My program is fetching messages from a database, which contains English, German and several Eastern European languages. My Python script sets the encoding via:

<meta  http-equiv="Content-Type" content="text/html; charset=utf-8"/>

and use the values fetched correctly from the database (if I check within my logs).

Unfortunately all browsers I tested (IE8, Firefox 3.0.10, Opera 9.64) switch based on my local language settings to:

  • Western ISO-8859-1 in Firefox
  • Western European (Windows) in IE
  • Automatic in Opera

Everything works fine as soon as I switch the character encoding manually in the browser.
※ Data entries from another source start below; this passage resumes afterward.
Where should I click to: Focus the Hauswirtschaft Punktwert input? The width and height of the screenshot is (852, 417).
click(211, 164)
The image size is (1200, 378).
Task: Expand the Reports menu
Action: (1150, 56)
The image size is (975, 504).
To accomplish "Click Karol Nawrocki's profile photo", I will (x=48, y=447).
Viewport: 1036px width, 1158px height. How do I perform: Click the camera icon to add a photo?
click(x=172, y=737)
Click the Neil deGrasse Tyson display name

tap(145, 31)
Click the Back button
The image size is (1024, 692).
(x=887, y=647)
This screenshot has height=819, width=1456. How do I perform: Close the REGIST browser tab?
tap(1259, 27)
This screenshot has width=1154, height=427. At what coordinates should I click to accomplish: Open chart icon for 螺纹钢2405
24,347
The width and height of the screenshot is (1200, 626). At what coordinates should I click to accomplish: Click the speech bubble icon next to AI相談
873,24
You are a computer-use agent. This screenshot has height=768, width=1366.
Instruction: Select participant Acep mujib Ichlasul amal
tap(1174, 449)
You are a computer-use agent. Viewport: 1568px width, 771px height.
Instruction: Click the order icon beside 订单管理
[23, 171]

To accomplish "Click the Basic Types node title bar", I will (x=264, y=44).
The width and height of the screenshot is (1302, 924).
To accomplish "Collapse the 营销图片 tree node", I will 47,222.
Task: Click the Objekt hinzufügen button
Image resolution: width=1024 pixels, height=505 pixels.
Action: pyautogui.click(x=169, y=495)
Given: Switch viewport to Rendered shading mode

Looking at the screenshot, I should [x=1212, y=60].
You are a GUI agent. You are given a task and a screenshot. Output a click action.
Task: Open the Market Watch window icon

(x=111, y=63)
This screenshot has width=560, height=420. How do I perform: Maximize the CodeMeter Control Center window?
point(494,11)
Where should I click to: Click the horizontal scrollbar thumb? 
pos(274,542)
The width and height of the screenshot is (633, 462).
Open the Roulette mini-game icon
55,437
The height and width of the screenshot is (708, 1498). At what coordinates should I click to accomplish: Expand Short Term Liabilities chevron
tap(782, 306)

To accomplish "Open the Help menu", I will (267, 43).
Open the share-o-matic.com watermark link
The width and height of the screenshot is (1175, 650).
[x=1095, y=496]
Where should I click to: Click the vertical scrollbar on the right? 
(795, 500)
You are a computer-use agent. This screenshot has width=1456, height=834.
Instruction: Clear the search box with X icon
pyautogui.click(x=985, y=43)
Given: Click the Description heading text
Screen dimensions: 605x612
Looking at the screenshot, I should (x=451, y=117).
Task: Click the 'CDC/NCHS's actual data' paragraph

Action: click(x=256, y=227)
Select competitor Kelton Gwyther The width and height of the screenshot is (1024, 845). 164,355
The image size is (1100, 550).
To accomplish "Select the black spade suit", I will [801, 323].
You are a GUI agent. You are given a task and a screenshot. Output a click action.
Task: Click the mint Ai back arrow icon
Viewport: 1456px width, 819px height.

The same happens if I manually generate the HTML file using UTF-8 (tested with TextMate respective jEdit), although both editors display the content correctly.

That works fine for English and German, but i.e. not for Russian. How can I force the "correct" character encoding?

ANSWER

The following entry within the VirtualHost (Apache configuration) section did the trick for me:

AddDefaultCharset utf-8

Many thanks for pointing me into the right direction, that helped a lot!

+3  A: 

When the document is transfered over HTTP, the HTTP header information are the crutial information:

[…] conforming user agents must observe the following priorities when determining a document's character encoding (from highest priority to lowest):

  1. An HTTP "charset" parameter in a "Content-Type" field.
  2. A META declaration with "http-equiv" set to "Content-Type" and a value set for "charset".
  3. The charset attribute set on an element that designates an external resource.

So make sure you declare the character encoding in the Content-Type header field and not just inside the document.